As that checkered list suggests, some stars use a stint in London in hopes of reviving their flagging movie careers; others hope to earn serious acting cred. Stiles needs neither. Her career has been on a steep climb since her riveting turn as the formidable but deeply pained student Kat in 1999's 10 Things I Hate About You, a loose reworking of The Taming of the Shrew. In her current release, Mona Lisa Smile, Stiles makes an impression despite the film's obsessive devotion to Julia Roberts' toothy grin. But it is Stiles' ability to channel dangerous, damaged characters that has won her a reputation as one of her generation's most promising performers. Let Reese Witherspoon do the cutesy-blonde thing and Anna Paquin play the angst-y ingenue. Stiles excels at playing the man-eater, like the calculating teenager who sets out to seduce Alec Baldwin's movie star in 2000's State And Main, another Mamet script. It looks a natural, but Stiles says it's anything but. "You have to really work to find the humanity of characters in films," she says, "because they're removed from the audience."
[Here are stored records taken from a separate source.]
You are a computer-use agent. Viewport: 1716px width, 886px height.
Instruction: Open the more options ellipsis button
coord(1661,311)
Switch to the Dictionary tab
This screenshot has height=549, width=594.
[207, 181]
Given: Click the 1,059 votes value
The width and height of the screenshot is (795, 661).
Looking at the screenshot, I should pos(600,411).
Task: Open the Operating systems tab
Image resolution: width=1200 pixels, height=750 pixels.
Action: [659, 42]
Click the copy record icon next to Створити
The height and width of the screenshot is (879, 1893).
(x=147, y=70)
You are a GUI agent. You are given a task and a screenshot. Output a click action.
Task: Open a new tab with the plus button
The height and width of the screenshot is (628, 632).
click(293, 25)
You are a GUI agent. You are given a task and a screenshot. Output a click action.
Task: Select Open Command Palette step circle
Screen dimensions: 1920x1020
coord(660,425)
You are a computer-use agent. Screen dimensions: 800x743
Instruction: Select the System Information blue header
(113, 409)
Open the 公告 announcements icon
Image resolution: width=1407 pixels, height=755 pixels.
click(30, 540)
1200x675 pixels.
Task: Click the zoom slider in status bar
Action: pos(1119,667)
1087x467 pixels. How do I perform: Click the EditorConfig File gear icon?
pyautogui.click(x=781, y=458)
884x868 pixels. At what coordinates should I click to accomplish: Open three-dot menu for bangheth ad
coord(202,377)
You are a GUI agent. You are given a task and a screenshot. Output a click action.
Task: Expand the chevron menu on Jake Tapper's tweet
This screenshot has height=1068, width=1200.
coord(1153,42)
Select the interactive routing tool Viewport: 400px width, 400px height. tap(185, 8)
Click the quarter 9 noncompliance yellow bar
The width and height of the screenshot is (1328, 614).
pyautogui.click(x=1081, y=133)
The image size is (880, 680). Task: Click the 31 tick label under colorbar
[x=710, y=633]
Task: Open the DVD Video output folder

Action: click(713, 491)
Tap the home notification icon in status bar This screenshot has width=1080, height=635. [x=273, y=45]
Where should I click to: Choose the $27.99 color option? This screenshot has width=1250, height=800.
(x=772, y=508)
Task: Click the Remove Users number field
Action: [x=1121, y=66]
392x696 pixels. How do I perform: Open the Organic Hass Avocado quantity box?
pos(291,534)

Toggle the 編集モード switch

Her breakout performance came the following year in the critically acclaimed (if commercially unspectacular) The Business of Strangers, playing a businesswoman who sets out to revenge herself on all men by shades of Oleanna accusing one of rape. Her malevolent turn earned Stiles comparisons with Glenn Close in Fatal Attraction. Stiles, raved the New York Times reviewer Stephen Holden, "brings a focused intelligence and vocal command to her portrayal that suggest she is the actress of her generation most likely to inherit the kind of powerhouse roles associated with Close and [Jane] Fonda in their 30s and 40s."
Those qualities, it turns out, transfer easily onto the stage, making Stiles blaze with hate and pain. She and Eckhart chew into Mamet's fiendishly difficult staccato half-lines with evident relish. Their slow-burning antagonism ignites in the devastating finale. As Stiles gives full vent to her talent for malice, you too feel compelled to scream at Eckhart: "Do it!"